## Problem statement
Please quote exactly the lines below from the line containing "About (266, 770)" to the line containing "TPS (94, 2266)", both lines included, and nothing else.

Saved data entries
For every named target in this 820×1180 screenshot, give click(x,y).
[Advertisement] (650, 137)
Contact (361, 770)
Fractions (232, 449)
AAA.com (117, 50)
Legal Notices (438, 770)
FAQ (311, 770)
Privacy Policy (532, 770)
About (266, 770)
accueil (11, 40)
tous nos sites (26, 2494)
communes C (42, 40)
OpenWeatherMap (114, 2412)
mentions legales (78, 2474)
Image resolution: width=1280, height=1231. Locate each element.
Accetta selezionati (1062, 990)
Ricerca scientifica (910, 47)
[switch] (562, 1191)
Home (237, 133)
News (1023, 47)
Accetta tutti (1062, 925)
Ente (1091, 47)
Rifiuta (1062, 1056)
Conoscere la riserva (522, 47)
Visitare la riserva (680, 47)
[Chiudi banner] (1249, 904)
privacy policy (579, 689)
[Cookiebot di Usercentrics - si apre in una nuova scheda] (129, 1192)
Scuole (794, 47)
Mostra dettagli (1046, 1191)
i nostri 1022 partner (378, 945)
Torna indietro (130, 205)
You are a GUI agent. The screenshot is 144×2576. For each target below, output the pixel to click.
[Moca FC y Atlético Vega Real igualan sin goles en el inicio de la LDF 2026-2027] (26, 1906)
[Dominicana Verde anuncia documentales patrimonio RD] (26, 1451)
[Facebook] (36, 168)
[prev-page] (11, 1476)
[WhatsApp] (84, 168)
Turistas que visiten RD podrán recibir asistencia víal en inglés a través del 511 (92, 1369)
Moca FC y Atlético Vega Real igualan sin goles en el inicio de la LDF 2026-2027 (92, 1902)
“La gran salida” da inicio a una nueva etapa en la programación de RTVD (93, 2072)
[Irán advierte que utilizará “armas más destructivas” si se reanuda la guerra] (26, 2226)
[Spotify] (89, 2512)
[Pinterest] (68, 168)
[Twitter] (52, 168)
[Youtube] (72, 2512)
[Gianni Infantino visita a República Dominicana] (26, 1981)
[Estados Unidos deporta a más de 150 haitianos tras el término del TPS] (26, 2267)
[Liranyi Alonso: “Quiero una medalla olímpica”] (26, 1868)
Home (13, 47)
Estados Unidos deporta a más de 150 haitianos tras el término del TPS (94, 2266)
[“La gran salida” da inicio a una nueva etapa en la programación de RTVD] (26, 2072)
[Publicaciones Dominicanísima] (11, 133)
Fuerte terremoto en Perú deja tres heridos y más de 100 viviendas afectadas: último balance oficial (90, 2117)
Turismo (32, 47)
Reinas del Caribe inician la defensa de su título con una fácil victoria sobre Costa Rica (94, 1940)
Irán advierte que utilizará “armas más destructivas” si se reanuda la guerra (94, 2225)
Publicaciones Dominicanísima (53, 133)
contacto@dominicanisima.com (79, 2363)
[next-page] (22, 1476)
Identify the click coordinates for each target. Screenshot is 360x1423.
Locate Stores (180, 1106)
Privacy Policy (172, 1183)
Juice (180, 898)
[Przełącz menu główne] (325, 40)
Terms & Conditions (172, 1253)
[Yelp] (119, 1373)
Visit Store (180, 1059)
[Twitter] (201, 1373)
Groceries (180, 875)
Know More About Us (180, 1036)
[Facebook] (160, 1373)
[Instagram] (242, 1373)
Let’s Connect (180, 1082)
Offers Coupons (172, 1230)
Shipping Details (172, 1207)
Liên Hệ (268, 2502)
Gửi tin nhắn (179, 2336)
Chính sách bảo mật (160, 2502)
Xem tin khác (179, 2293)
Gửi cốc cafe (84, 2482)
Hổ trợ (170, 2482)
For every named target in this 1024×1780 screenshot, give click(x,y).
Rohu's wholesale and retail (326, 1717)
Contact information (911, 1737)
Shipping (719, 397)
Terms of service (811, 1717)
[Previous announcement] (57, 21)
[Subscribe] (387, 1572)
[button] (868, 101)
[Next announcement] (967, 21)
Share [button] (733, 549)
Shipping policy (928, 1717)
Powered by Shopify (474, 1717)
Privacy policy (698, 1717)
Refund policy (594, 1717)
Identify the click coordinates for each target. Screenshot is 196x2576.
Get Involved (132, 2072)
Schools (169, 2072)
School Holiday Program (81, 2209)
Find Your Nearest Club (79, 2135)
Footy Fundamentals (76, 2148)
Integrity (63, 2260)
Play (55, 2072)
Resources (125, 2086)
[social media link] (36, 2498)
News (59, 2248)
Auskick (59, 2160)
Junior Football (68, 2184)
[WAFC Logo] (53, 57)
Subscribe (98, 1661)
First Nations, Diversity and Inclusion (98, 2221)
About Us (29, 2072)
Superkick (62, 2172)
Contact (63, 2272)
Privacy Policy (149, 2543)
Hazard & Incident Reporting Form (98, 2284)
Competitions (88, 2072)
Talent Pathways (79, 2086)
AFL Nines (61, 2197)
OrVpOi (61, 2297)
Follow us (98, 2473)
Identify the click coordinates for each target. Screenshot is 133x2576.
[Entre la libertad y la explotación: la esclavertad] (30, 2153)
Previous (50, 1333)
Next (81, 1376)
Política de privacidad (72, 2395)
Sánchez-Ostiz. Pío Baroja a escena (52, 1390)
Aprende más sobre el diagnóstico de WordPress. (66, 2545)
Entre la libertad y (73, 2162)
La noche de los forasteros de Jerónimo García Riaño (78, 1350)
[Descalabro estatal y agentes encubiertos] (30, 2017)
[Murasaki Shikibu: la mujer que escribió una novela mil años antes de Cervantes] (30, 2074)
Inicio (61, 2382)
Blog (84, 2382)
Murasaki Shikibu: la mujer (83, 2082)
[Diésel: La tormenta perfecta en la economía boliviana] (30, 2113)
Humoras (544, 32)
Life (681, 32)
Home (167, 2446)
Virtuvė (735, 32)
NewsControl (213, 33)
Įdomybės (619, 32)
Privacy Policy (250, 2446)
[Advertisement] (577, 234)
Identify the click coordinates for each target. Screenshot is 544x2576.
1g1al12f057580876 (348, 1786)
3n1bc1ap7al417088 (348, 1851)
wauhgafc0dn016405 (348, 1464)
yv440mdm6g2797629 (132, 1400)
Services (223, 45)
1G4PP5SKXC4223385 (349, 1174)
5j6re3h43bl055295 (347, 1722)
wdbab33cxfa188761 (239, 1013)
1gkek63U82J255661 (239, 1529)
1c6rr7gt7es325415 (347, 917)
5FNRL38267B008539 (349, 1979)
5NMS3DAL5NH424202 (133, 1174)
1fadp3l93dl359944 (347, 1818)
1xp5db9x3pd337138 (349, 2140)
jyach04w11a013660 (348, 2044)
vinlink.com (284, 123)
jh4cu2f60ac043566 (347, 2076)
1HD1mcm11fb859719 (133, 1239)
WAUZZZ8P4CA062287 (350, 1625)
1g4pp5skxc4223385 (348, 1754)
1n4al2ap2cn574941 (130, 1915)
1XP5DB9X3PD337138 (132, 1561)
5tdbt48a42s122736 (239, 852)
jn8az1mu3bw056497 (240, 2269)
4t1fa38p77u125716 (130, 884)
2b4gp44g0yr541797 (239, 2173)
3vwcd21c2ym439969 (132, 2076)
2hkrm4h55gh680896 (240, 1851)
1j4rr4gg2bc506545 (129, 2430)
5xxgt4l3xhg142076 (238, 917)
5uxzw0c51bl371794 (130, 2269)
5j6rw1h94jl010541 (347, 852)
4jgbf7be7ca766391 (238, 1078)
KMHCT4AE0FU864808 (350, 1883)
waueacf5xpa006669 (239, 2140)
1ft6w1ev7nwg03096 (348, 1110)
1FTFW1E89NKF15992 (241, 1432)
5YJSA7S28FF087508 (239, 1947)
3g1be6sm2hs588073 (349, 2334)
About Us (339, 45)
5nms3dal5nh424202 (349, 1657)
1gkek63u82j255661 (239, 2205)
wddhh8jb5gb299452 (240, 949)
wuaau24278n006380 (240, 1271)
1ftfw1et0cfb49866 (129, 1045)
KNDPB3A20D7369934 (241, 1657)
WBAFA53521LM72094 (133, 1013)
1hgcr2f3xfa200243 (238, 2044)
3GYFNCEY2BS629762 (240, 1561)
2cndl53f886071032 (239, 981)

## Answer to the problem
About (266, 770)
accueil (11, 40)
tous nos sites (26, 2494)
communes C (42, 40)
OpenWeatherMap (114, 2412)
mentions legales (78, 2474)
Image resolution: width=1280, height=1231. Locate each element.
Accetta selezionati (1062, 990)
Ricerca scientifica (910, 47)
[switch] (562, 1191)
Home (237, 133)
News (1023, 47)
Accetta tutti (1062, 925)
Ente (1091, 47)
Rifiuta (1062, 1056)
Conoscere la riserva (522, 47)
Visitare la riserva (680, 47)
[Chiudi banner] (1249, 904)
privacy policy (579, 689)
[Cookiebot di Usercentrics - si apre in una nuova scheda] (129, 1192)
Scuole (794, 47)
Mostra dettagli (1046, 1191)
i nostri 1022 partner (378, 945)
Torna indietro (130, 205)
You are a GUI agent. The screenshot is 144×2576. For each target below, output the pixel to click.
[Moca FC y Atlético Vega Real igualan sin goles en el inicio de la LDF 2026-2027] (26, 1906)
[Dominicana Verde anuncia documentales patrimonio RD] (26, 1451)
[Facebook] (36, 168)
[prev-page] (11, 1476)
[WhatsApp] (84, 168)
Turistas que visiten RD podrán recibir asistencia víal en inglés a través del 511 (92, 1369)
Moca FC y Atlético Vega Real igualan sin goles en el inicio de la LDF 2026-2027 (92, 1902)
“La gran salida” da inicio a una nueva etapa en la programación de RTVD (93, 2072)
[Irán advierte que utilizará “armas más destructivas” si se reanuda la guerra] (26, 2226)
[Spotify] (89, 2512)
[Pinterest] (68, 168)
[Twitter] (52, 168)
[Youtube] (72, 2512)
[Gianni Infantino visita a República Dominicana] (26, 1981)
[Estados Unidos deporta a más de 150 haitianos tras el término del TPS] (26, 2267)
[Liranyi Alonso: “Quiero una medalla olímpica”] (26, 1868)
Home (13, 47)
Estados Unidos deporta a más de 150 haitianos tras el término del TPS (94, 2266)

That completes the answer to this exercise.